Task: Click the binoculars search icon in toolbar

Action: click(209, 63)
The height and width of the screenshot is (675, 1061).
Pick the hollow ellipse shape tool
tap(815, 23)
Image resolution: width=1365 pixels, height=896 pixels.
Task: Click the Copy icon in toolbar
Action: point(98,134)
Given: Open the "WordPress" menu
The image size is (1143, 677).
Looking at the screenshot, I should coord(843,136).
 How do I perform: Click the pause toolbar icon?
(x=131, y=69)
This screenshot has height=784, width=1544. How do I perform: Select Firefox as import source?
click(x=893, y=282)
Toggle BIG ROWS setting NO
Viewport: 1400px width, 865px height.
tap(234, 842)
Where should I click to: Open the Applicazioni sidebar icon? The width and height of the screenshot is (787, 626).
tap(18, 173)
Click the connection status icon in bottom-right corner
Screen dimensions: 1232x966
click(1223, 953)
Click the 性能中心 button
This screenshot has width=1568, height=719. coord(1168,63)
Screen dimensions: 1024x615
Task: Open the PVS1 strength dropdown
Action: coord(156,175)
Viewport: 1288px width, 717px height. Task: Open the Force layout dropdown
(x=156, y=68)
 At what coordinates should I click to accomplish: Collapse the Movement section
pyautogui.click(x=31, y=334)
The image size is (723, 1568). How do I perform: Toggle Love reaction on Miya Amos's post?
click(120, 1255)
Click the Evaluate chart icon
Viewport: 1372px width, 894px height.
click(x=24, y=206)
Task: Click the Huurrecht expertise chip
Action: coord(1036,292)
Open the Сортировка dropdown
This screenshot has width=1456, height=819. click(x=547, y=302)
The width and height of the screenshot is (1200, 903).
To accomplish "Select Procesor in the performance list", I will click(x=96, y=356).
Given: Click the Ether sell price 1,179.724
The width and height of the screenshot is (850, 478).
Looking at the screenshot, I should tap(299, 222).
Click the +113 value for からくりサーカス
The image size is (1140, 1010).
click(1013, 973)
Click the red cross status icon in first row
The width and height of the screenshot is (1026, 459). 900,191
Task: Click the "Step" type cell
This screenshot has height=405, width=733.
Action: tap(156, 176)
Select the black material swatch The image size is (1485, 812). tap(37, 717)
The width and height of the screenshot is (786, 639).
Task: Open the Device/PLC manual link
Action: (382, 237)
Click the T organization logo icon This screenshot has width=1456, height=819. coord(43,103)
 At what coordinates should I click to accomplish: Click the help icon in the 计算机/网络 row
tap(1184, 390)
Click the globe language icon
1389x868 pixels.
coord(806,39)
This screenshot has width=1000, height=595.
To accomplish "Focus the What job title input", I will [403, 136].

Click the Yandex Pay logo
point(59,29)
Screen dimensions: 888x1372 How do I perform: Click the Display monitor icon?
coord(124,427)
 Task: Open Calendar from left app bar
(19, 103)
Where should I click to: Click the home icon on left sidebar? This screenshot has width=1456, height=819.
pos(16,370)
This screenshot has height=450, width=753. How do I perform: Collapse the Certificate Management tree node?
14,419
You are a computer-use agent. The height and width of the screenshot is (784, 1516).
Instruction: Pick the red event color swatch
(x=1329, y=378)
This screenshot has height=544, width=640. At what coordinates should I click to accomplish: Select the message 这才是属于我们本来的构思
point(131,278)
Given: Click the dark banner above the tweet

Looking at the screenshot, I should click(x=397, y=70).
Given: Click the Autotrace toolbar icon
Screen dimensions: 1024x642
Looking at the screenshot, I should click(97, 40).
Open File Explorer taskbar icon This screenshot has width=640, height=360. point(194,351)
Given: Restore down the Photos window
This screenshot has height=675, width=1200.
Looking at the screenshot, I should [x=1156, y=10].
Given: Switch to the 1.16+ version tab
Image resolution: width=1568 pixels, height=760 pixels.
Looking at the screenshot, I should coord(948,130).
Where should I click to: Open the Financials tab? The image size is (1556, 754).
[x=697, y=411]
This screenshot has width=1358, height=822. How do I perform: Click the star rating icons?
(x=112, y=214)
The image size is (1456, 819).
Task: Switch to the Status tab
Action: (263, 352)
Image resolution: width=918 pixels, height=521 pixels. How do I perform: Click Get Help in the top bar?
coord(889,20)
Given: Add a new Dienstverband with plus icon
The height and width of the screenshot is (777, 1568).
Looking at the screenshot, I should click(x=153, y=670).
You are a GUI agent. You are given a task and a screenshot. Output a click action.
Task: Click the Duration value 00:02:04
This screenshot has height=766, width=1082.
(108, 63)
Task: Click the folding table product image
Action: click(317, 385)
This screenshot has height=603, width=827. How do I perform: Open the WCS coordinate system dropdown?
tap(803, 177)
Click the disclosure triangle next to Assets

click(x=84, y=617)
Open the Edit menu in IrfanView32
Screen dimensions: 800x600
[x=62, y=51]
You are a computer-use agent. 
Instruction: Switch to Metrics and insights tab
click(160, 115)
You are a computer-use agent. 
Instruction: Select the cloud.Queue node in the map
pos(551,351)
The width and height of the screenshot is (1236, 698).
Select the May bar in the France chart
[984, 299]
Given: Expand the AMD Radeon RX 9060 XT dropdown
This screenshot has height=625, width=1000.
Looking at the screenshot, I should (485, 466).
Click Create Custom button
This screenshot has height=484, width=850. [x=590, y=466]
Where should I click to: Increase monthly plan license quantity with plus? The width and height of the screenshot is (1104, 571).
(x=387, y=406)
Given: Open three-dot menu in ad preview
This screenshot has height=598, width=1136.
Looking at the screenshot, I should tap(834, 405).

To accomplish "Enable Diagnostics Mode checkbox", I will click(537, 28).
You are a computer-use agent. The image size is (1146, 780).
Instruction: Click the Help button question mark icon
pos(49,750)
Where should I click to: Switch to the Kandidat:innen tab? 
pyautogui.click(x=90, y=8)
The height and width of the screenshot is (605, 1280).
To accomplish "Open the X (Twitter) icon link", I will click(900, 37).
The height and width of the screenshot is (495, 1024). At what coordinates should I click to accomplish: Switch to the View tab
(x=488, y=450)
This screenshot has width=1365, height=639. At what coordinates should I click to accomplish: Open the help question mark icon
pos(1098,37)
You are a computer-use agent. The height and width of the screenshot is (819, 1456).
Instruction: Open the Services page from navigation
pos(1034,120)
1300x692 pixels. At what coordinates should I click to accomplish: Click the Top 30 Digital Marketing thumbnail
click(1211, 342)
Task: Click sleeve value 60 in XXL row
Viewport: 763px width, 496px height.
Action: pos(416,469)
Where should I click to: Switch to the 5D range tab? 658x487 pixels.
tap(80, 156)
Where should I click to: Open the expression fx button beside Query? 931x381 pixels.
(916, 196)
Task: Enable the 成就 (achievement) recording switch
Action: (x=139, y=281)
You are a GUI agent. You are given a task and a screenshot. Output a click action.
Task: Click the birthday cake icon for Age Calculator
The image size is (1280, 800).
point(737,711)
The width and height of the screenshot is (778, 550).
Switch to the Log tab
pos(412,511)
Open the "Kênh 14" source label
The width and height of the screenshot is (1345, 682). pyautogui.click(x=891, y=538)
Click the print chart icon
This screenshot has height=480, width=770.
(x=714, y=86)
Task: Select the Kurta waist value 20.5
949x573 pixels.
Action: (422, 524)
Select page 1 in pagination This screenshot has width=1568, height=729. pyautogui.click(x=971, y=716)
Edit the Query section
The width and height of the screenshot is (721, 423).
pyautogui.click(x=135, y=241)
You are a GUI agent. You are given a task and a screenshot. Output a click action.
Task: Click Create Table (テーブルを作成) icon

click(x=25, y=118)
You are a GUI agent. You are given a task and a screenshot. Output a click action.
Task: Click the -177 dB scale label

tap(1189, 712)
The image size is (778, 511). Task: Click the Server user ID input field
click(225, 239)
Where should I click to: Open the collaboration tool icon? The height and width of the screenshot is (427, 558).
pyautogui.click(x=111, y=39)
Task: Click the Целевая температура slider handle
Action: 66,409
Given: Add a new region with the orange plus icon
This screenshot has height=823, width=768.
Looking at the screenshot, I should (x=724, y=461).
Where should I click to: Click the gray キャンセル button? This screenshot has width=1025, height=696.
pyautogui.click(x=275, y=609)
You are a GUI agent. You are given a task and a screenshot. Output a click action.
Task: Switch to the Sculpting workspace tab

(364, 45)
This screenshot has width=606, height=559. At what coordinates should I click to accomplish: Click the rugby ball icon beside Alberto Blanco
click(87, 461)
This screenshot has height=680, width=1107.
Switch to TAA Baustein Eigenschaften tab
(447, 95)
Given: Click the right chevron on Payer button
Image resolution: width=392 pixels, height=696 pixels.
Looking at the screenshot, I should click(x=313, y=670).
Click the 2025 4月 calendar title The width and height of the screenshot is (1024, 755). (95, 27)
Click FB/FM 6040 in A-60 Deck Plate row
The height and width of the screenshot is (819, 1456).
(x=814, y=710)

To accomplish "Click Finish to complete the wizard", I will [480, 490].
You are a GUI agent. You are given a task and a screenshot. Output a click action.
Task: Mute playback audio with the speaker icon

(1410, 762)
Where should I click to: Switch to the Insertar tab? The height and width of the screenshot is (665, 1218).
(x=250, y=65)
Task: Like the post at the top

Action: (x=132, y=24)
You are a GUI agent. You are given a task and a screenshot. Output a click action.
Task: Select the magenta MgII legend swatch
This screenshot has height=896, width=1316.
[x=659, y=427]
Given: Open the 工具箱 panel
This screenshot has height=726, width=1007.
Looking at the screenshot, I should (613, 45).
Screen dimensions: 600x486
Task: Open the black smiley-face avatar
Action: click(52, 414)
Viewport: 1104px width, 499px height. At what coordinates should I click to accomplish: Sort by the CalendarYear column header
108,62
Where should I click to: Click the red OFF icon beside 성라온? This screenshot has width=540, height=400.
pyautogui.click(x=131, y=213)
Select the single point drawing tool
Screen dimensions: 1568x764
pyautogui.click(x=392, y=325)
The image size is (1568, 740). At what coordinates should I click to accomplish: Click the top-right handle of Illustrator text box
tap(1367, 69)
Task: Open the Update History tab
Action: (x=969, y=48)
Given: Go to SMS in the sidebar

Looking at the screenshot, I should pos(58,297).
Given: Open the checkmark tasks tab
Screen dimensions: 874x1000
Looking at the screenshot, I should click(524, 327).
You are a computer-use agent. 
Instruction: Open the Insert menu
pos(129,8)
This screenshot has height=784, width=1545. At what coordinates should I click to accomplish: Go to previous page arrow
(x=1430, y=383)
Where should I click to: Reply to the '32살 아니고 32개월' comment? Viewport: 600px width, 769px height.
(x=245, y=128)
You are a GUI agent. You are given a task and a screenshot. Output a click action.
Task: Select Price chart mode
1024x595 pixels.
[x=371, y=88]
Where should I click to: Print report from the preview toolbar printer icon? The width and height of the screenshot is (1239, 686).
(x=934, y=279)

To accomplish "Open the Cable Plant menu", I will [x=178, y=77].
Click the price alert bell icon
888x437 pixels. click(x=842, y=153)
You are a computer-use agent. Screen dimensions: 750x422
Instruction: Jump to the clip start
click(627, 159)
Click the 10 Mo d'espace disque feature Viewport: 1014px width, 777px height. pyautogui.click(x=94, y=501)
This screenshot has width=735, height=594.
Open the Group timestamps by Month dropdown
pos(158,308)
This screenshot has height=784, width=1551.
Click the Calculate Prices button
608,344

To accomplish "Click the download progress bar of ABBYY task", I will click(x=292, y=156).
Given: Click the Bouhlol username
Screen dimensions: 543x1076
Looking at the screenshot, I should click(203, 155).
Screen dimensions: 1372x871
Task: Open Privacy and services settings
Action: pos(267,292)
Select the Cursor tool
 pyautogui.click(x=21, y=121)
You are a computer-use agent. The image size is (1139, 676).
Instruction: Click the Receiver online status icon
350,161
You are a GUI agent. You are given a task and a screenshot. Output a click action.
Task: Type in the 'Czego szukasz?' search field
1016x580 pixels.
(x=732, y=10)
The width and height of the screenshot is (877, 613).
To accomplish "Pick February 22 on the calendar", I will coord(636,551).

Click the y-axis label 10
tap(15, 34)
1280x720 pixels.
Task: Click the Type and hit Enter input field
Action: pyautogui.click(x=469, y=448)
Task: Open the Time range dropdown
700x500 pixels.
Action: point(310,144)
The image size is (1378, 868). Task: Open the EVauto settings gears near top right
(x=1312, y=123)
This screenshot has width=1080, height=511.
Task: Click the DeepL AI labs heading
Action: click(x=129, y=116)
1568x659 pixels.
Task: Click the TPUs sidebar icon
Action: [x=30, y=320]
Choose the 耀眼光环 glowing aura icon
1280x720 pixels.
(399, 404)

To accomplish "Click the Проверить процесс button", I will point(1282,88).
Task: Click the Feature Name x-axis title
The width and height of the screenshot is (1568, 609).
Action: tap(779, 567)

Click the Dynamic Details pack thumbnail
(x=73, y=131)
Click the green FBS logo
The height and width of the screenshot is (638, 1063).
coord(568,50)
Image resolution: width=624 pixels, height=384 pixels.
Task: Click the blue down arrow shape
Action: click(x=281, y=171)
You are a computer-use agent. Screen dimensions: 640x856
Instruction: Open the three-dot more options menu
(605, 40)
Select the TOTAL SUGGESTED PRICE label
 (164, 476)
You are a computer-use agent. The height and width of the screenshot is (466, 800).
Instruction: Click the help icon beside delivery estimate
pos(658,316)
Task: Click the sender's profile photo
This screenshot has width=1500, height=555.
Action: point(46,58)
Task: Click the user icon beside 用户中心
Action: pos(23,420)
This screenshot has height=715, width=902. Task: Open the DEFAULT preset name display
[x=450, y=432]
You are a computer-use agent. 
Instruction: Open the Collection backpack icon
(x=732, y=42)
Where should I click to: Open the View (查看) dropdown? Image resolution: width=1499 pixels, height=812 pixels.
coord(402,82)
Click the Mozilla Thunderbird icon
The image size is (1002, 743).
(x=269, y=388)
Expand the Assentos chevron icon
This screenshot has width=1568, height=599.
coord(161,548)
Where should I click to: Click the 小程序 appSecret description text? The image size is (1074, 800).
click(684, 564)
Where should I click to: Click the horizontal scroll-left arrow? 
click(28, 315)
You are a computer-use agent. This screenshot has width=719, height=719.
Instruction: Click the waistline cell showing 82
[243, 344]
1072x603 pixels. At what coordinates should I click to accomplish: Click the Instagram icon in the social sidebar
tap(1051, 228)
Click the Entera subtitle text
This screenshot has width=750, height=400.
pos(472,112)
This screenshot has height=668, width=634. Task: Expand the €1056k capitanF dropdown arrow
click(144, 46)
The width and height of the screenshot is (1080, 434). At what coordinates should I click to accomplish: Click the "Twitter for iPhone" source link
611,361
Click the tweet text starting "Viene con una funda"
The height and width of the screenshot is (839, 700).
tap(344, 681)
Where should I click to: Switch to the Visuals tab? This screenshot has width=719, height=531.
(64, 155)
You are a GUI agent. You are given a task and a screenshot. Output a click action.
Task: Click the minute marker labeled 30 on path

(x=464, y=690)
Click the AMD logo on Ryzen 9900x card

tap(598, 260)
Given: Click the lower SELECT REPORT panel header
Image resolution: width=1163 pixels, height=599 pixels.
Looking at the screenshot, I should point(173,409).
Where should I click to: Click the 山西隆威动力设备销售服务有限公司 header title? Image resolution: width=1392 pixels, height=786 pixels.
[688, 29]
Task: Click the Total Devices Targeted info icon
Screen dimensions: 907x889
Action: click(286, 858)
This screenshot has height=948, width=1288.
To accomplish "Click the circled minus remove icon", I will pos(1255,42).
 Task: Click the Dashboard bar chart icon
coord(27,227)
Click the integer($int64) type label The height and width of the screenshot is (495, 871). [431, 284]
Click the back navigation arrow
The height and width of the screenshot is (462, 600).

※ ※ ※

Given request
Lay out as a JSON list of strings everything in the listing from the line containing "Select the TOTAL SUGGESTED PRICE label" down to the line containing "tap(1051, 228)", one string per line, with blank lines omitted.

The result
[
  "Select the TOTAL SUGGESTED PRICE label",
  " (164, 476)",
  "You are a computer-use agent. The height and width of the screenshot is (466, 800).",
  "Instruction: Click the help icon beside delivery estimate",
  "pos(658,316)",
  "Task: Click the sender's profile photo",
  "This screenshot has width=1500, height=555.",
  "Action: point(46,58)",
  "Task: Click the user icon beside 用户中心",
  "Action: pos(23,420)",
  "This screenshot has height=715, width=902. Task: Open the DEFAULT preset name display",
  "[x=450, y=432]",
  "You are a computer-use agent. ",
  "Instruction: Open the Collection backpack icon",
  "(x=732, y=42)",
  "Where should I click to: Open the View (查看) dropdown? Image resolution: width=1499 pixels, height=812 pixels.",
  "coord(402,82)",
  "Click the Mozilla Thunderbird icon",
  "The image size is (1002, 743).",
  "(x=269, y=388)",
  "Expand the Assentos chevron icon",
  "This screenshot has width=1568, height=599.",
  "coord(161,548)",
  "Where should I click to: Click the 小程序 appSecret description text? The image size is (1074, 800).",
  "click(684, 564)",
  "Where should I click to: Click the horizontal scroll-left arrow? ",
  "click(28, 315)",
  "You are a computer-use agent. This screenshot has width=719, height=719.",
  "Instruction: Click the waistline cell showing 82",
  "[243, 344]",
  "1072x603 pixels. At what coordinates should I click to accomplish: Click the Instagram icon in the social sidebar",
  "tap(1051, 228)"
]